Taking a closer look at the profiles of the Implementing Agencies responsible for managing the funds (as illustrated in Figures 5 and 6), it's notable that in 2022, India received a total of $202 million in funding. Remarkably, Macquarie Alternative Assets Management Limited played a significant role by contributing a substantial $200 million to this total. Additionally, other prominent Implementing Agencies operating in India include ADB Bank, IBRD, and NABARD. 

Over the years, the allocation of funds in India has predominantly focused on the Energy Generation from the Renewable Sources sector. However, in the year 2022, there was a noteworthy shift as the agricultural sector received a substantial infusion of funds, reaching a remarkable $200 million, primarily due to the substantial contribution from Macquarie Alternative Assets Management Limited.

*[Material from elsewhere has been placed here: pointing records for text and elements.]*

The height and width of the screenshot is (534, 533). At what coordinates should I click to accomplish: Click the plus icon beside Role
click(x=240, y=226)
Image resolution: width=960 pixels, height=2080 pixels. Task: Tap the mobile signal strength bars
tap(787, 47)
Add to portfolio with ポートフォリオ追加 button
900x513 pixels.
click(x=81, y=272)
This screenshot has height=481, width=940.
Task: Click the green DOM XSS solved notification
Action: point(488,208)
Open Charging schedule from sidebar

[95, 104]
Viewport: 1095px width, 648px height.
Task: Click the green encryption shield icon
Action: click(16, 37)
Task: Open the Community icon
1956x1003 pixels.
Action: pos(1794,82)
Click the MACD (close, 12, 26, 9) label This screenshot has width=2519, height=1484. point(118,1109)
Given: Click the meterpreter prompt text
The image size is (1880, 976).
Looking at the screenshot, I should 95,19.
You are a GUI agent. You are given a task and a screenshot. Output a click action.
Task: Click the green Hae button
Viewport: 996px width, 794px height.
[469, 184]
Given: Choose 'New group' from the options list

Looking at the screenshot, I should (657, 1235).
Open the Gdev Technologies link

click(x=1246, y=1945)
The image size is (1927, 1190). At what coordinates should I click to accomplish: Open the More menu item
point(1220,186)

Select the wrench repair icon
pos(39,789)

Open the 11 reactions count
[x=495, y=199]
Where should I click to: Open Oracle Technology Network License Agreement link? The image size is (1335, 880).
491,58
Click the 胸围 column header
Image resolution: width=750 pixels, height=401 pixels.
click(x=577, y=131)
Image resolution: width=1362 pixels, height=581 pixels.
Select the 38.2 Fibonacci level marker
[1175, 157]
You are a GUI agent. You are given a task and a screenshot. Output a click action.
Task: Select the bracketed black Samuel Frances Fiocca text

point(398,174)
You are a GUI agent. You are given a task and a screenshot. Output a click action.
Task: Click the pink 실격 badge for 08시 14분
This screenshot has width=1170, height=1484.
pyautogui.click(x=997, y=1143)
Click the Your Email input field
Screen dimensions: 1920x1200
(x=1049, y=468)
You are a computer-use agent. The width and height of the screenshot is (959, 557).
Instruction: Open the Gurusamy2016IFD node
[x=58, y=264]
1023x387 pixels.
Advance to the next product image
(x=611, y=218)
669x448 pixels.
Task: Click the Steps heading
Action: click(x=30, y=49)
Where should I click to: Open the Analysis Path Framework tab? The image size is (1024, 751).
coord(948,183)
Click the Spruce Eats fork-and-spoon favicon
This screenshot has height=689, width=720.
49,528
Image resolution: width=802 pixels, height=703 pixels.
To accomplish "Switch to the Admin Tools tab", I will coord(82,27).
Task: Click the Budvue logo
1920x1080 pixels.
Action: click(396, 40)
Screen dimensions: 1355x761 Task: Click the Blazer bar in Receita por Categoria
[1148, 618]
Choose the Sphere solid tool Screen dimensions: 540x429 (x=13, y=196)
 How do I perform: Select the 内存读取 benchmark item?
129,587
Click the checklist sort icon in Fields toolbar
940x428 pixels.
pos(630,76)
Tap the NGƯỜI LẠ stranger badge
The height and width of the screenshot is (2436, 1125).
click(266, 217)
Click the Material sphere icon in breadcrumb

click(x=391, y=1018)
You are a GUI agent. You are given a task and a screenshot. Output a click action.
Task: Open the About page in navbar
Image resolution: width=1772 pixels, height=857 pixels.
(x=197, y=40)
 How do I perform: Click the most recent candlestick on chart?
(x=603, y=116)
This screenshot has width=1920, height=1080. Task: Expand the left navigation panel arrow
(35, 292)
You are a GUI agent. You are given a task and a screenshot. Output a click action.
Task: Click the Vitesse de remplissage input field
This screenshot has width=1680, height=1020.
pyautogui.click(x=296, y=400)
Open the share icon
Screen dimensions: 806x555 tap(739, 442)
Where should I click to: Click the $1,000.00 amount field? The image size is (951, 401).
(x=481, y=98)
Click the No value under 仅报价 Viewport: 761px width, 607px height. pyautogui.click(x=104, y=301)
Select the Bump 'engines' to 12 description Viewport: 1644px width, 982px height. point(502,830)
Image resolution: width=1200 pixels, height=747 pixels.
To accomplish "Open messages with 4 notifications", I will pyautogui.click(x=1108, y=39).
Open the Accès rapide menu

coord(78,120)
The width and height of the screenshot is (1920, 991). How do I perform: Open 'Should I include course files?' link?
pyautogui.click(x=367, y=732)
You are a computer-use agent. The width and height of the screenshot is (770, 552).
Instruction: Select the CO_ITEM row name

Conclusion: The Path to Climate Finance Adequacy

Global climate financing is a critical tool in addressing climate change and fostering sustainable development worldwide. It encompasses a broad spectrum of funding sources, mechanisms, and investments designed to mitigate greenhouse gas emissions, adapt to climate change impacts, and transition toward a low-carbon global economy.

While there has been a steady increase in climate finance over the last few years, the scale of funding remains insufficient to effectively combat climate change. Despite a 2.6% increase, climate finance only reached $640 billion in 2020, significantly short of the levels required to meet climate objectives.

Multilateral Climate Funds (MCFs) serve a crucial function in advancing low-emission, climate-resilient development trajectories. However, a significant portion of pledged MCFs remains unapproved, with 36% of the total pledged amount, approximately $17 billion, yet to receive approval. Furthermore, out of the approved amount of $29 billion, only 37%, or $11 billion, has been disbursed. This underscores the need for improved efficiency and effectiveness in the allocation and utilization of climate funds.

The top contributors to MCFs include the UK, US, Germany, Japan, and Norway, who have collectively pledged around $30 billion, representing 65% of the total MCF contributions and have deposited around $25 billion.

Recipient countries, such as India, Brazil, Indonesia, and Bangladesh, have received substantial allocations of approved funding. India, in particular, has received over $1.5 billion in approved funding, signifying its importance as a recipient country.

A closer look at India's MCF distribution reveals a notable shift in 2022, with a significant infusion of funds into the agricultural sector, primarily due to a substantial contribution from Macquarie Alternative Assets Management Limited. This demonstrates a growing recognition of the importance of addressing climate change in agriculture.

In conclusion, the path to climate finance adequacy demands a significant increase in funding to meet the pressing challenges of climate change. Improved efficiency in fund allocation and a focus on key sectors, including agriculture, will be crucial in advancing global efforts to mitigate and adapt to climate change effectively. As nations and organizations work together, the global community can strive toward a more sustainable and resilient future.